EXERCISE DATA Block Start

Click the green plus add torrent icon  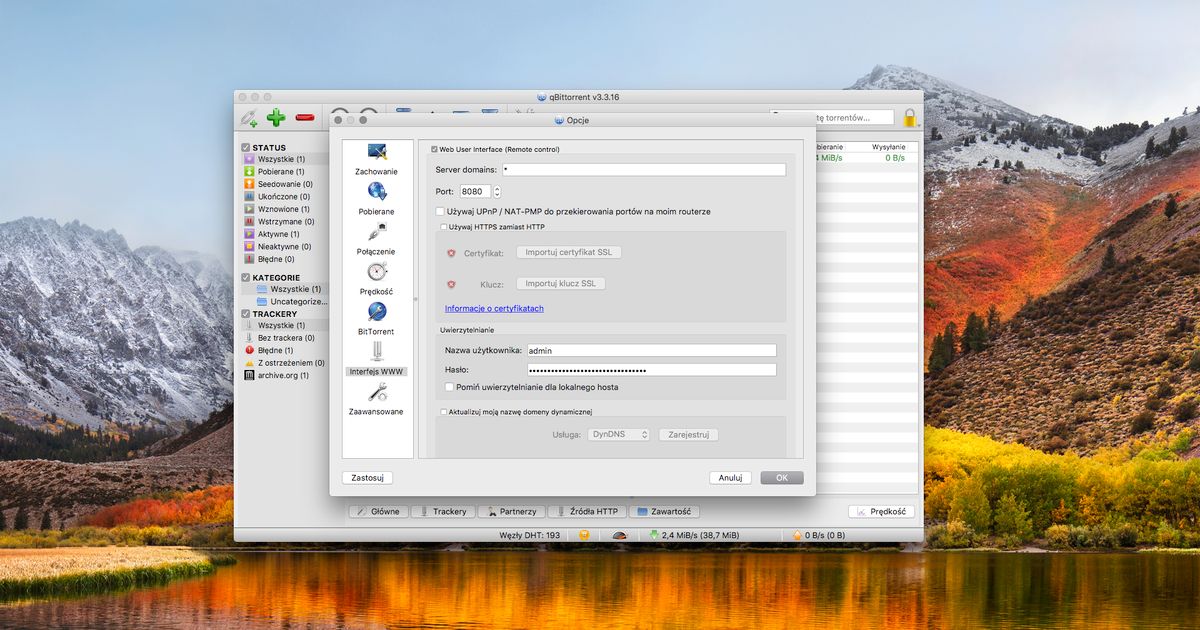click(276, 118)
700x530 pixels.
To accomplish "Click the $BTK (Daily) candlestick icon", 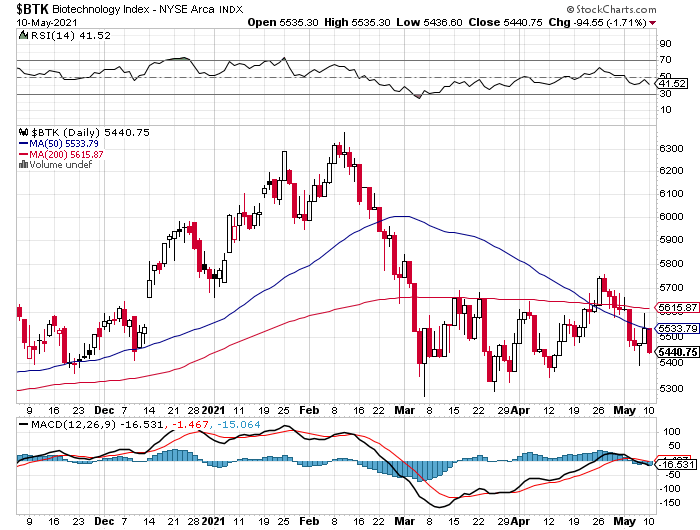I will [23, 132].
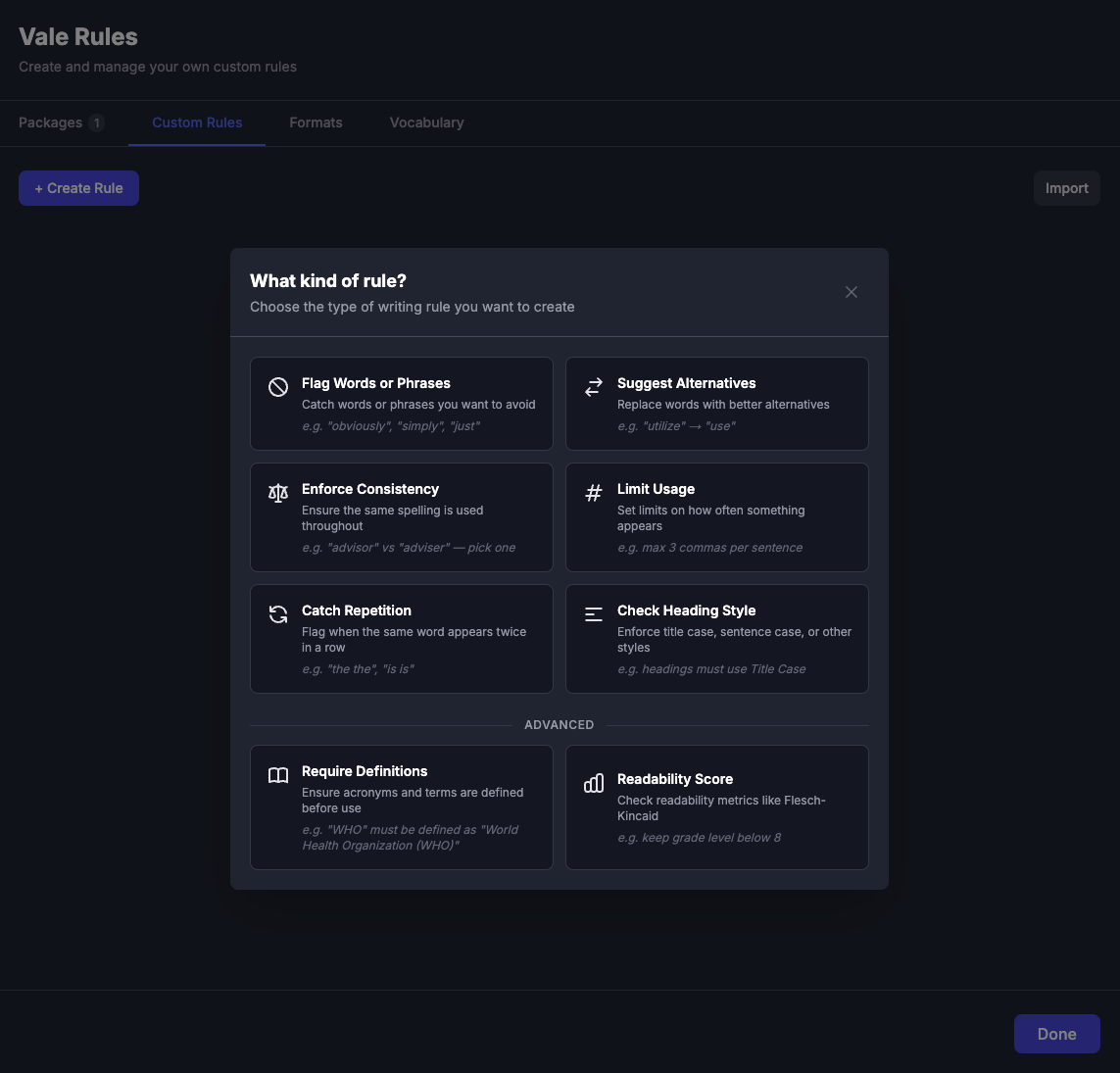Choose the Flag Words or Phrases title
The image size is (1120, 1073).
376,383
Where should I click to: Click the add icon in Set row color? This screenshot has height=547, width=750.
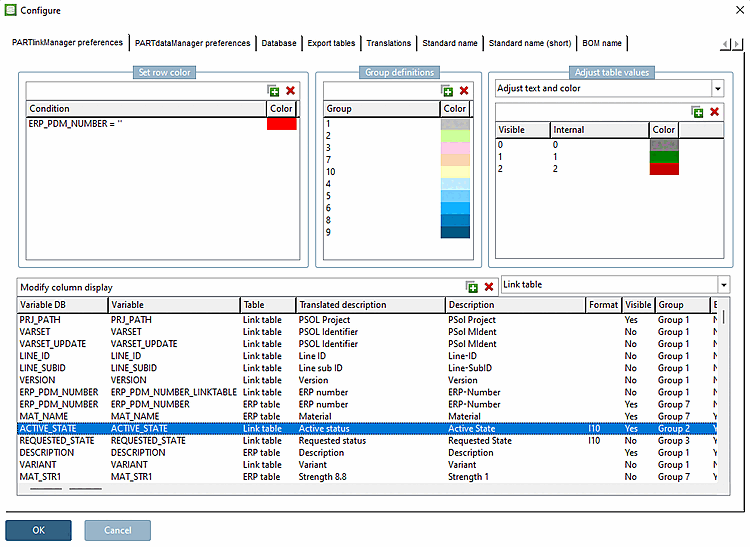[273, 90]
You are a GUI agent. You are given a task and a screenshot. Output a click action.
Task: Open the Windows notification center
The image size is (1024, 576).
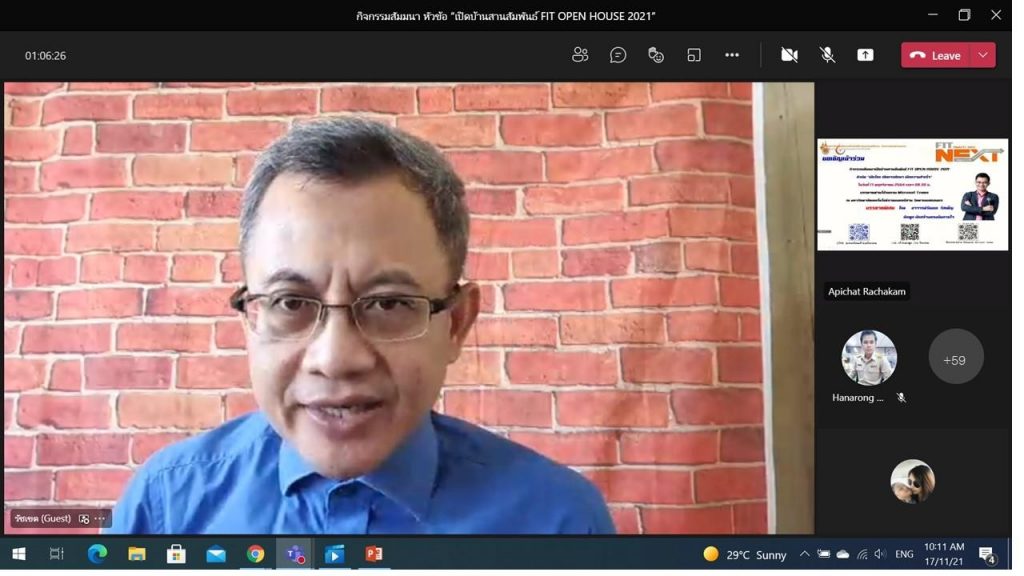(x=987, y=554)
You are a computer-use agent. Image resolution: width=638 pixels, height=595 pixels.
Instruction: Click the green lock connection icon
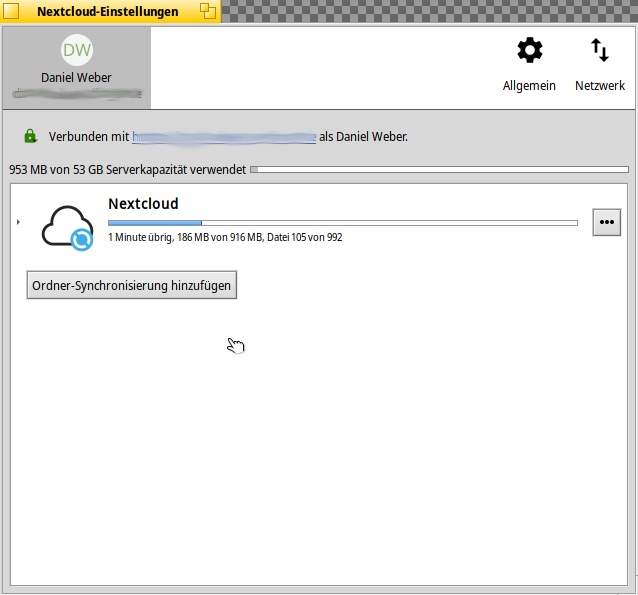tap(30, 136)
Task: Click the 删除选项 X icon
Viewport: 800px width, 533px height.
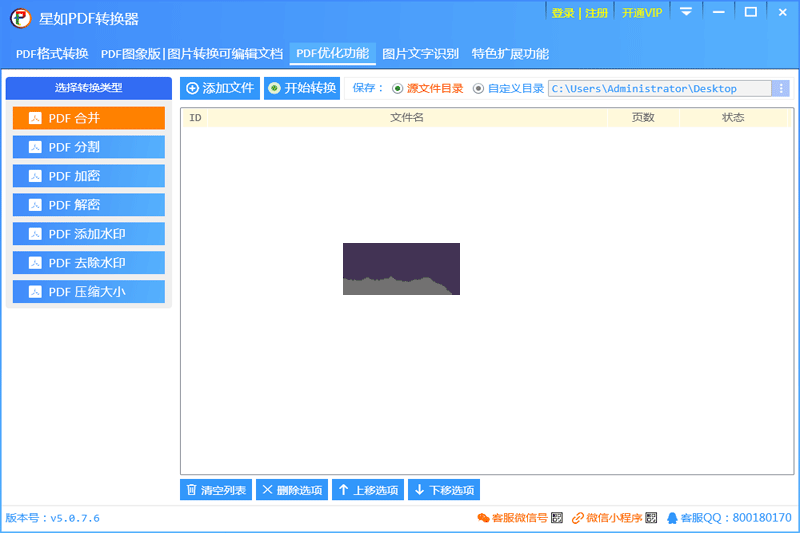Action: pyautogui.click(x=267, y=490)
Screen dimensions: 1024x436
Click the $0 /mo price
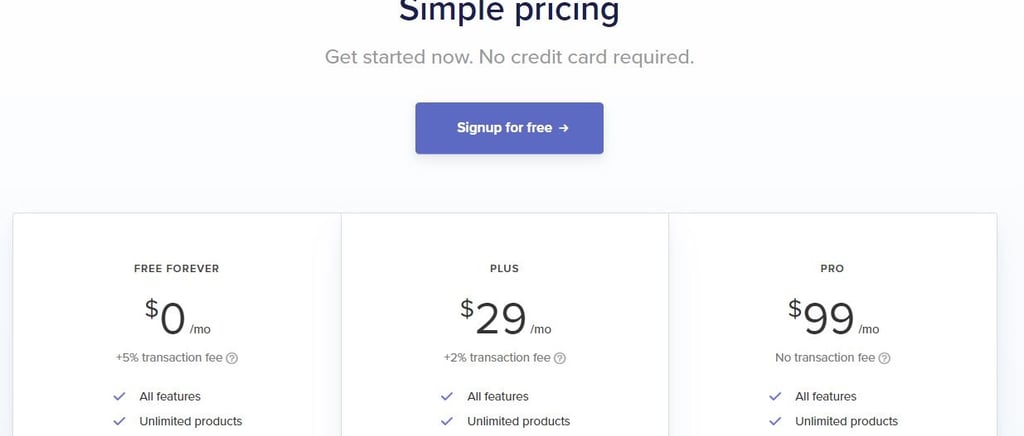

EXERCISE DATA Block End

### YOUR OBJECTIVE
Each line from the one that contains "Task: Click the 删除选项 X icon" through the end of the records should be restated exactly; include both end lines and leave any pictures out.

### RESULT OF THIS TASK
Task: Click the 删除选项 X icon
Viewport: 800px width, 533px height.
Action: pyautogui.click(x=267, y=490)
Screen dimensions: 1024x436
Click the $0 /mo price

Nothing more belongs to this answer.